Since those first missions into space, Hasselblad has been on every manned NASA space flight mission, and has seen many changes; to the spacecraft, space programs, and crew. During the 1980’s, the space shuttle program almost made trips into outer space a mundane occurrence. The less rigorous conditions on the shuttles placed less physical demands on the crew, allowing lay people to join the ranks of humans in space. The spacecraft and astronauts may have been new, but Hasselblad was still there, snapping away, capturing the history of our species as it happened. And while the conditions had become more “user-friendly” in certain ways, the demands on space cameras became, if anything, even more rigorous.

And on journey after journey, Hasselblad cameras met the demands, taking on average between 1,500 and 2,000 photographs on each shuttle mission. And just as the remarkable pictures of man at work on the surface of the moon during the Apollo missions defined its era, a succession of fine pictures of astronauts at work in and around the reusable spacecraft of the eighties defined man’s continued exploration of the universe around us. And our preparations for even further journeys. 

And all the barriers broken were not physical. When man first entered the space race, the demands on the individuals and equipment were unsurpassed. A special few were chosen to brave the unknowns of space. One of the shining young men chosen, the best of the best, who had what author Tom Wolfe termed “the right stuff” was astronaut John Glenn. Glenn made his first space trip in February 1962 onboard Friendship 7 and later went on to enter politics after his NASA career and eventually became a respected United States Senator.

Then, in 1998 the seventy-seven year old John Glenn once again crossed the final frontier. He and six fellow astronauts soared into space aboard the shuttle Discovery from Florida's Cape Canaveral. Glenn’s return to space 36 years after his first heroic mission makes him not just a true American hero, but also the oldest person who has ever gone into space.  

While on the shuttle Discovery, 345 miles above the Earth, 83 experiments were performed and, as on all manned American space missions since October, 1962, the crew used Hasselblad camera equipment for the photographic documentation. All in all, the space shuttle carried five Hasselblad 553ELS cameras, around fifty Hasselblad 70mm magazines, a variety of Carl Zeiss lenses (50-250 mm), and a range of RM2 reflex viewfinders, which were originally developed specifically for space use. Some differences naturally exist between the cameras sent into space and the ones intended for use on earth. These differences include the removal of the TTL flash function, and the replacement of conventional lubricants, which would evaporate in a vacuum, with low friction materials. The leatherette covering is also removed and replaced by metal plates.

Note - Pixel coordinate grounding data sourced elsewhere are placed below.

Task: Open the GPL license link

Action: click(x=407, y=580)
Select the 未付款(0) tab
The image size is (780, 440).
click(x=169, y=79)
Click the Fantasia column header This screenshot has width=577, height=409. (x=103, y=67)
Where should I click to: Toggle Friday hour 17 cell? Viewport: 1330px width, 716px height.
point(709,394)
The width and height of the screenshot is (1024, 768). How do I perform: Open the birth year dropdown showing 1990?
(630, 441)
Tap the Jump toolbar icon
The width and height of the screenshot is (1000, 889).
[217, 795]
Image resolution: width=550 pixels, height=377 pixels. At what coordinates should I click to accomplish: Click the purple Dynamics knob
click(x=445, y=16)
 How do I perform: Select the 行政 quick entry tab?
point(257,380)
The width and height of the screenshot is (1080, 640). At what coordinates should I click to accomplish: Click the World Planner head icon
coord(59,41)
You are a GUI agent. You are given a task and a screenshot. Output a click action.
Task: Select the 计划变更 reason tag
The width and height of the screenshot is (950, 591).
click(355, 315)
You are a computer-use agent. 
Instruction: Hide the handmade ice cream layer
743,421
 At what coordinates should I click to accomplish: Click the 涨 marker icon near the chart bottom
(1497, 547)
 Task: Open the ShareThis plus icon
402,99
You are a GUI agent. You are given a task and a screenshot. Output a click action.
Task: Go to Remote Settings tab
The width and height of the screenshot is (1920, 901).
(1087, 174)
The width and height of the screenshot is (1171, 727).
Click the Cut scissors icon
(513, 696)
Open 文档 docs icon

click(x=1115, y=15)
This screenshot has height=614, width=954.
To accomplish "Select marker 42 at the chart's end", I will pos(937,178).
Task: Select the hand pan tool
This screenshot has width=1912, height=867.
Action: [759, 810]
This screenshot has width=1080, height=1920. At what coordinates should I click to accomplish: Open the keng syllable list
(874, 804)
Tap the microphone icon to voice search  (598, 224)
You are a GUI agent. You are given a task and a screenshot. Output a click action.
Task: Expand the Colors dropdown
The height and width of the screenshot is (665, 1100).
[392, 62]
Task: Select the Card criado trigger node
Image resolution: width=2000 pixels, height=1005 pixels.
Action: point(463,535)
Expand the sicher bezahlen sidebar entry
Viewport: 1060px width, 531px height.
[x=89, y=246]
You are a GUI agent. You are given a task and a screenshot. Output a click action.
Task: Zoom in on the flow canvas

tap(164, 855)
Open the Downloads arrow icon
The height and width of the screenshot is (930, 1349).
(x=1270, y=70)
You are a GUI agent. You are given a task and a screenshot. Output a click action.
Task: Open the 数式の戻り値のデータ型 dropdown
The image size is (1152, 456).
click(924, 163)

The evolution of the cameras works in both directions, however. The 553ELS, for instance, is a perfect example of the ongoing benefit that the Hasselblad/NASA collaboration brings back to earth from every mission. The 553ELS is the space version of the 553ELX model, which has been available to consumers through normal retail channels for years. This camera has adopted several key features and improvements originating from the ELS space camera, such as the improved mirror mechanism, which increases the durability and reliability of the mirror operation.